DATA IN THIS EXERCISE:
------

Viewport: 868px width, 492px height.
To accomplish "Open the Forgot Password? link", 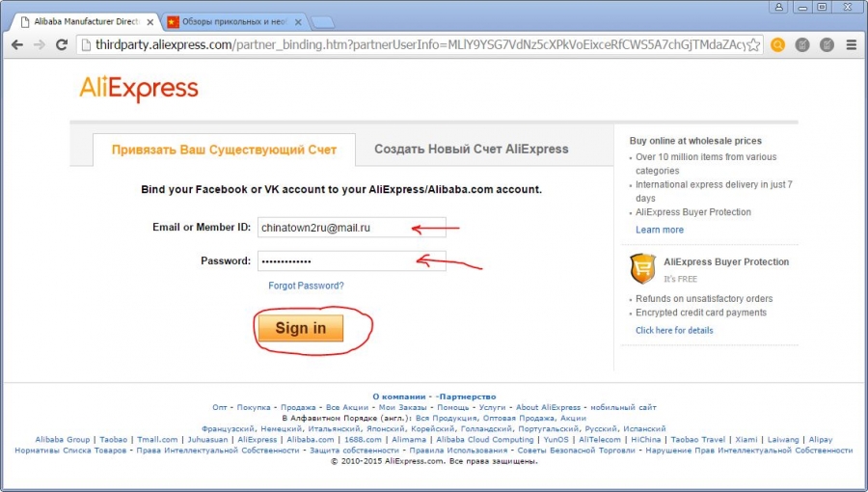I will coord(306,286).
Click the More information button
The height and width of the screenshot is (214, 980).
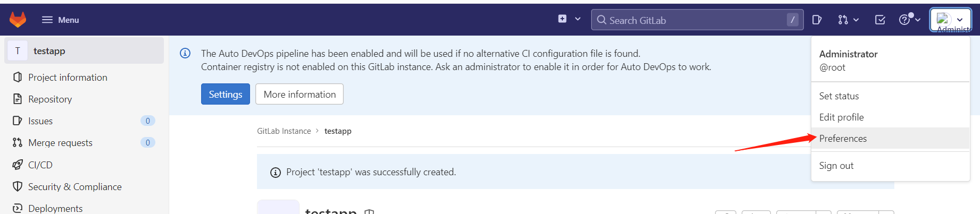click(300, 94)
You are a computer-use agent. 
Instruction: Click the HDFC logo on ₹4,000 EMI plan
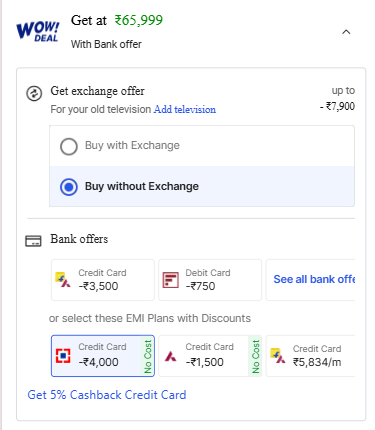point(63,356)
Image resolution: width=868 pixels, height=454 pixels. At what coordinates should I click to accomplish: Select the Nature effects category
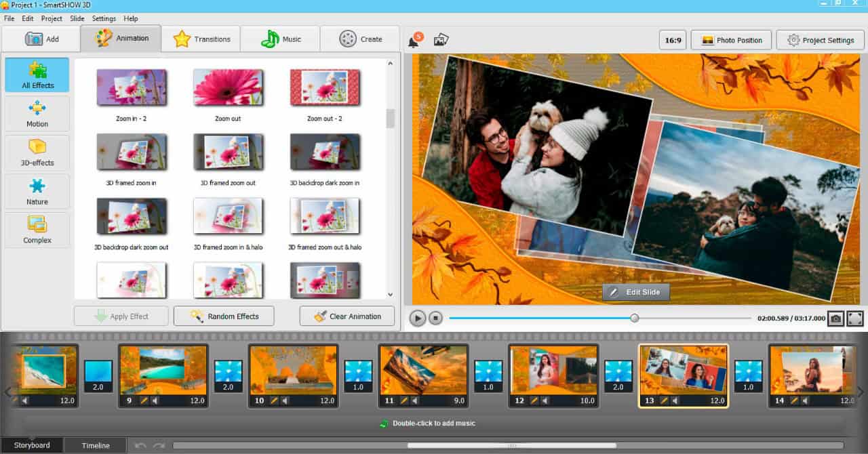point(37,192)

------

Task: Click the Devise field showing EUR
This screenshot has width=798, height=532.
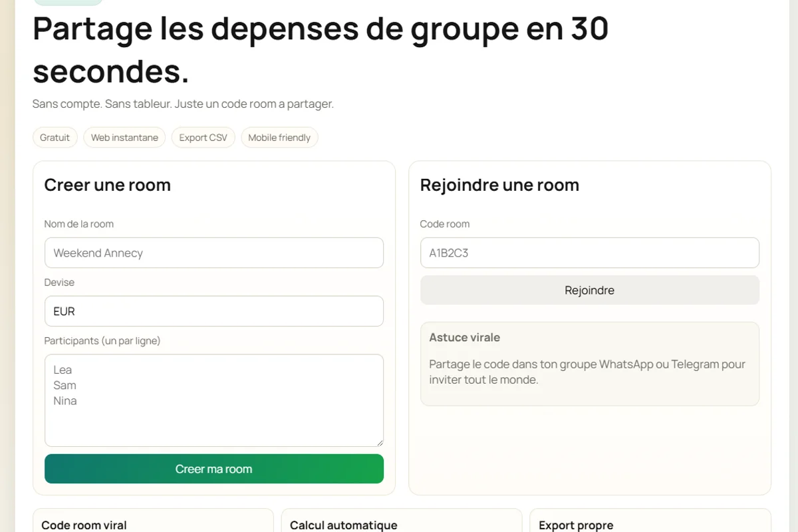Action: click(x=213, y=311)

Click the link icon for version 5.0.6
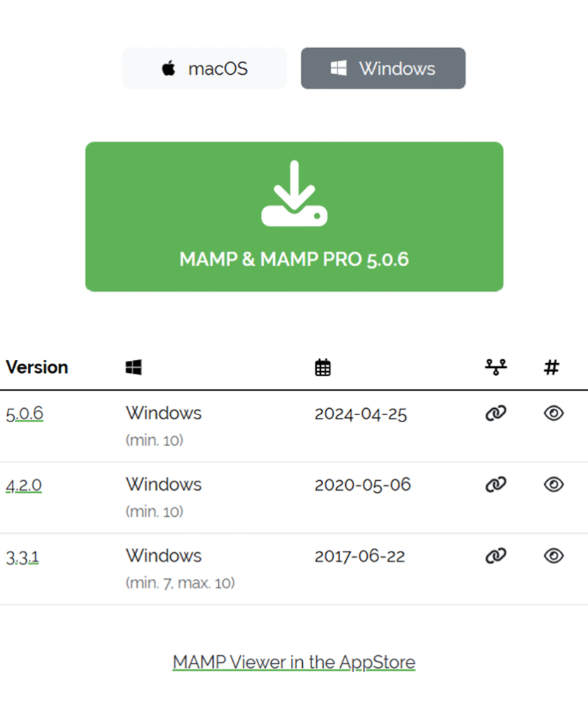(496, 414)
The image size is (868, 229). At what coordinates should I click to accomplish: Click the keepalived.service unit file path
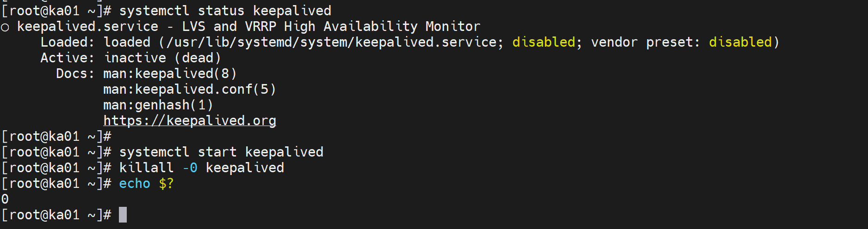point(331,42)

------

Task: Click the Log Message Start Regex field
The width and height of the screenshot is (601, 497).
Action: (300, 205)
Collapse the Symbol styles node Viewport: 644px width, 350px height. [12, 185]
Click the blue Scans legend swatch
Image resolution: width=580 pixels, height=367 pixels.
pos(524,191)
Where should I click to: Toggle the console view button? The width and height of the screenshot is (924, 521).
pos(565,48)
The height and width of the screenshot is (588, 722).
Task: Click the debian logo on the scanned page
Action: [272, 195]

------

WHAT THE TASK REQUIRES:
Each line of the entries above that contains "field" is to be copied.

REPLY:
Task: Click the Devise field showing EUR
Task: Click the Log Message Start Regex field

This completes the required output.